The Climate Disclosure Standards Board has this week launched a new initiative which aims to showcase those companies committed to implementing the voluntary climate-risk disclosure recommendations of the G20 Task Force on Climate-related Financial Disclosures.
The Climate Disclosure Standards Board (CDSB) — an international consortium of businesses and environmental NGOs launched back in 2007 — this week announced that it was launching a new initiative designed to showcase “forward-thinking businesses” who are adopting the recommendations set out late-June by the G20 Task Force on Climate-related Financial Disclosures’s (TCFD) — which was chaired by Michael R. Bloomberg, and established in December, 2015, by the Financial Stability Board in an effort to “develop a set of voluntary, consistent disclosure recommendations for use by companies in proving information to investors, lenders, and insurance underwriters about their climate-related financial risk.”

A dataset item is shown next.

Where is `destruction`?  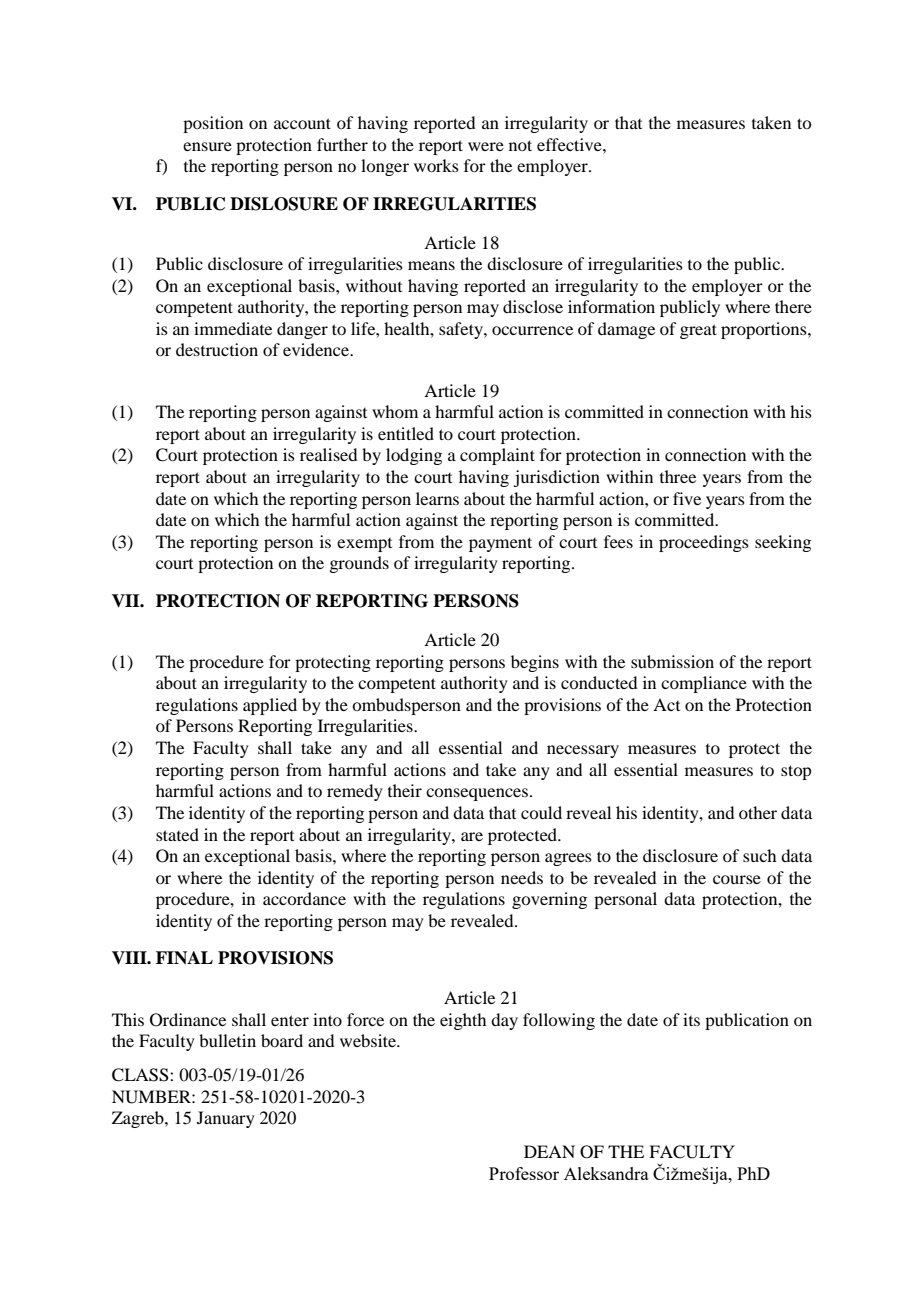
destruction is located at coordinates (217, 349).
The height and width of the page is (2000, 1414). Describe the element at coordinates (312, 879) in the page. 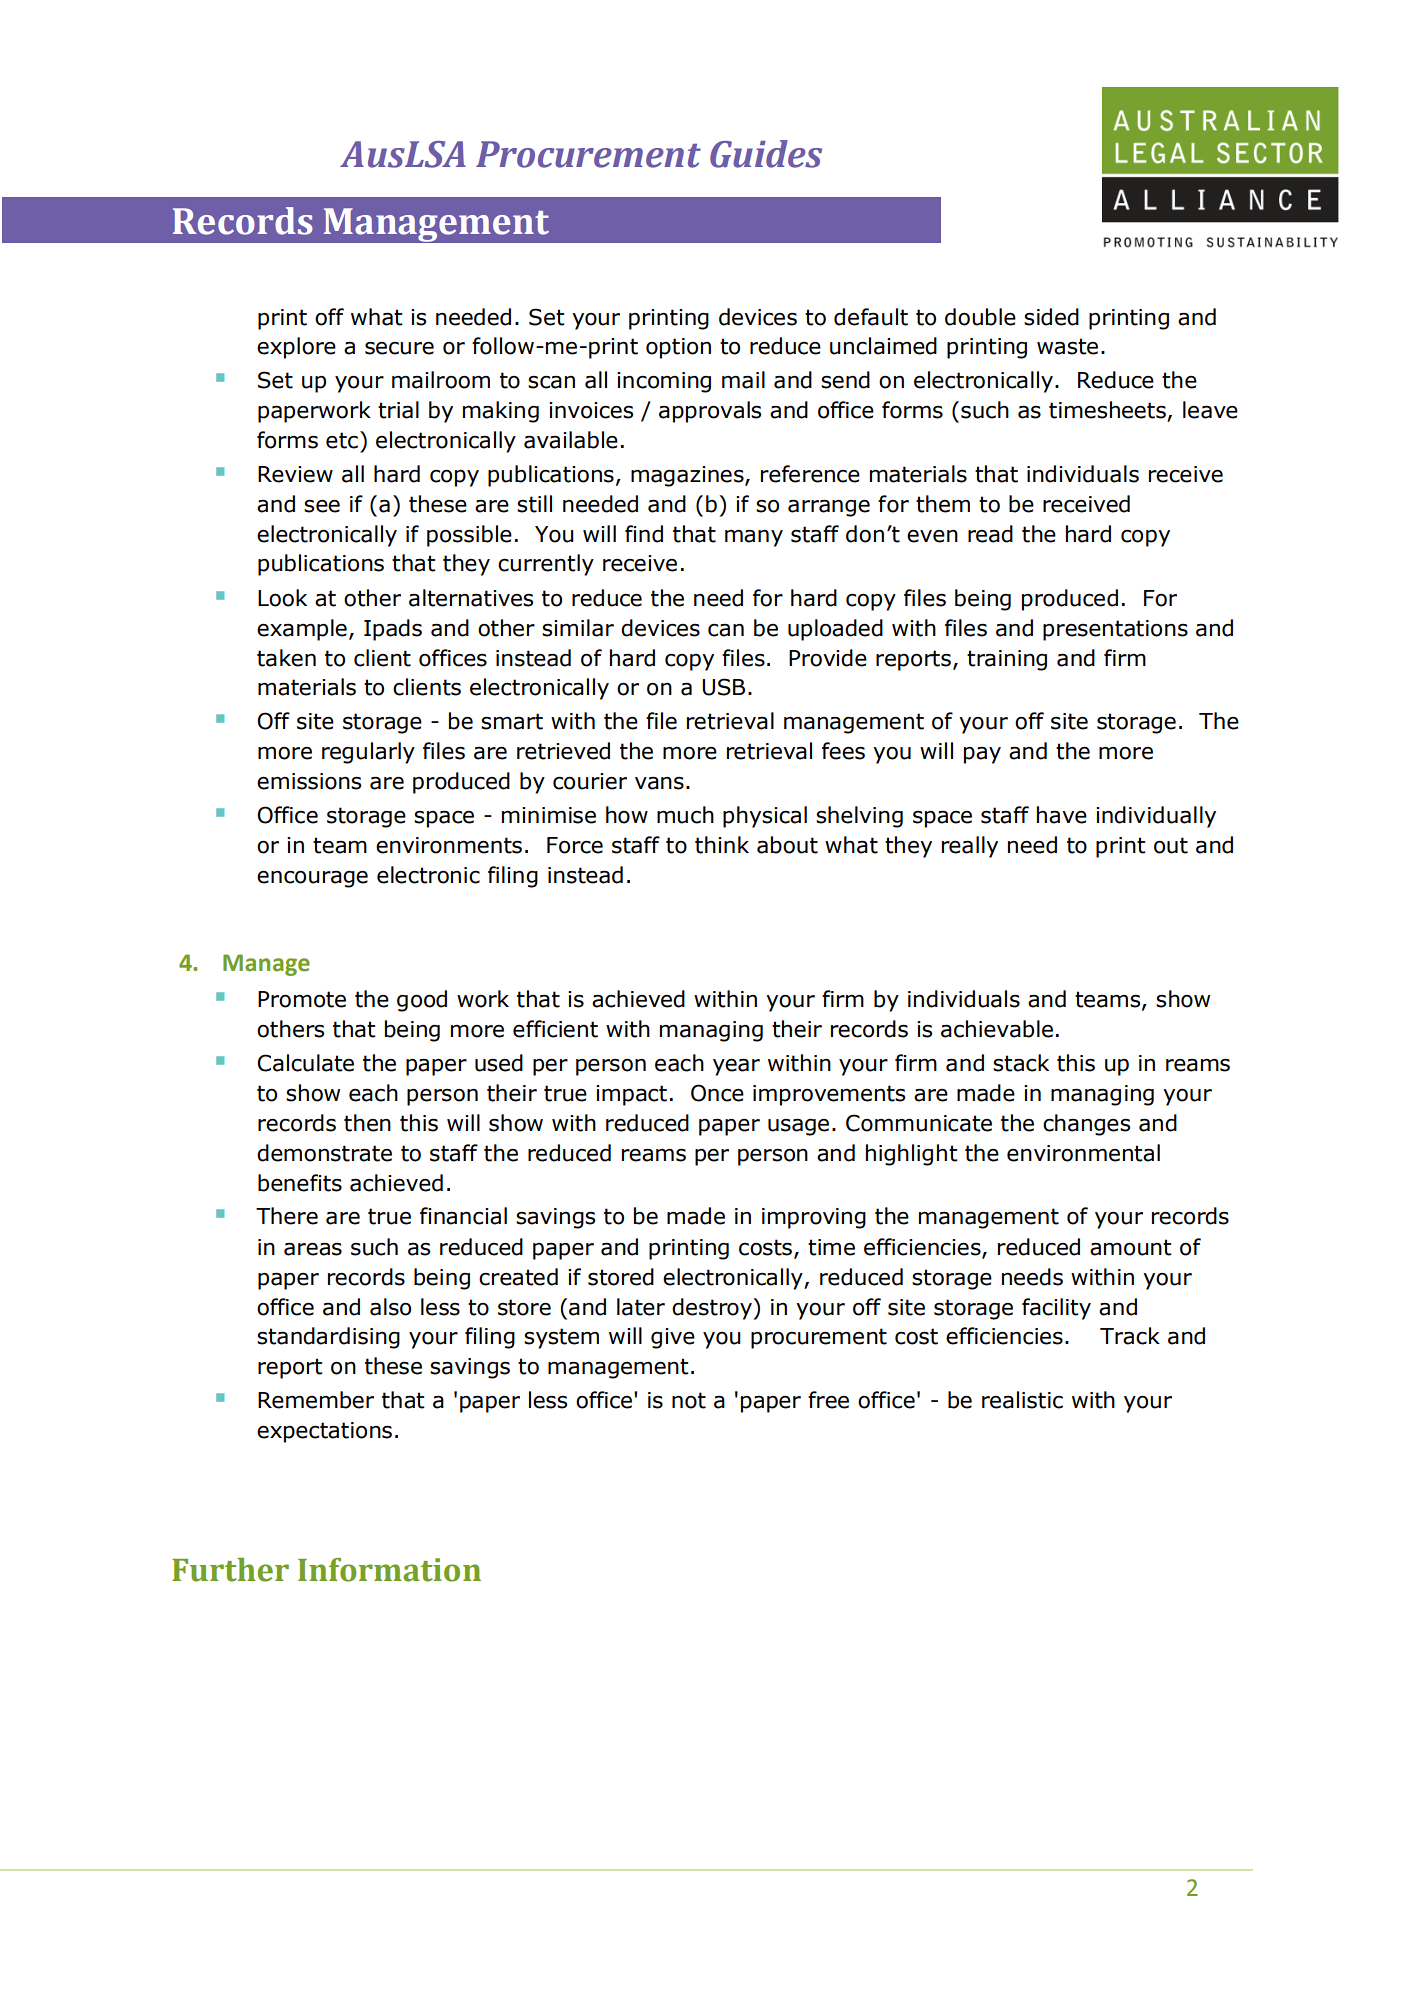

I see `encourage` at that location.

The TCFD developed four key recommendations on climate-related financial disclosures that it believes are applicable across sectors and jurisdictions, and which were structured around four themes (PDF):
- Governance: The organization’s governance around climate-related risks and opportunities.
- Strategy: The actual and potential impacts of climate-related risks and opportunities on the organisation’s businesses, strategy, and financial planning.
- Risk Management: The processes used by the organisation to identify, assess and manage climate-related risks.
- Metrics and Targets: The metrics and targets used to assess and manage relevant climate-related risks and opportunities.
“Climate change presents global markets with risks and opportunities that cannot be ignored, which is why a framework around climate-related disclosures is so important,” said Michael Bloomberg at the release of the recommendations. “The Task Force brings that framework to the table, helping investors evaluate the potential risks and rewards of a transition to a lower carbon economy. We’re pleased to see so many businesses and investors around the world support the recommendations of the TCFD and hope others will be encouraged to join our initiative.”
The new initiative launched this week by the Climate Disclosure Standards Board intends to highlight those businesses which are voluntarily accepting these recommendations, in an effort to provide a display of “how the first movers in this space will be practically adopting the recommendations, reporting for the first time on a common and comparable basis to their investors.” Companies that sign up to the initiative will commit to report their climate-related financial information by 2020, and will further encourage other companies to use the “CDSB Climate Change Reporting Framework to implement the recommendations, therefore disclosing climate information in mainstream reports, as defined by the TCFD recommendations.”
“This initiative provides a platform that will help companies find the support they need to collect, prepare and disclose this type of information, while showcasing the leadership of those who will report on climate risks with adequate rigour for the first time,” said Richard Samans, Chairman, Climate Disclosure Standards Board. “Adopting the TCFD recommendations will contribute to the creation of more efficient, climate-resilient markets.”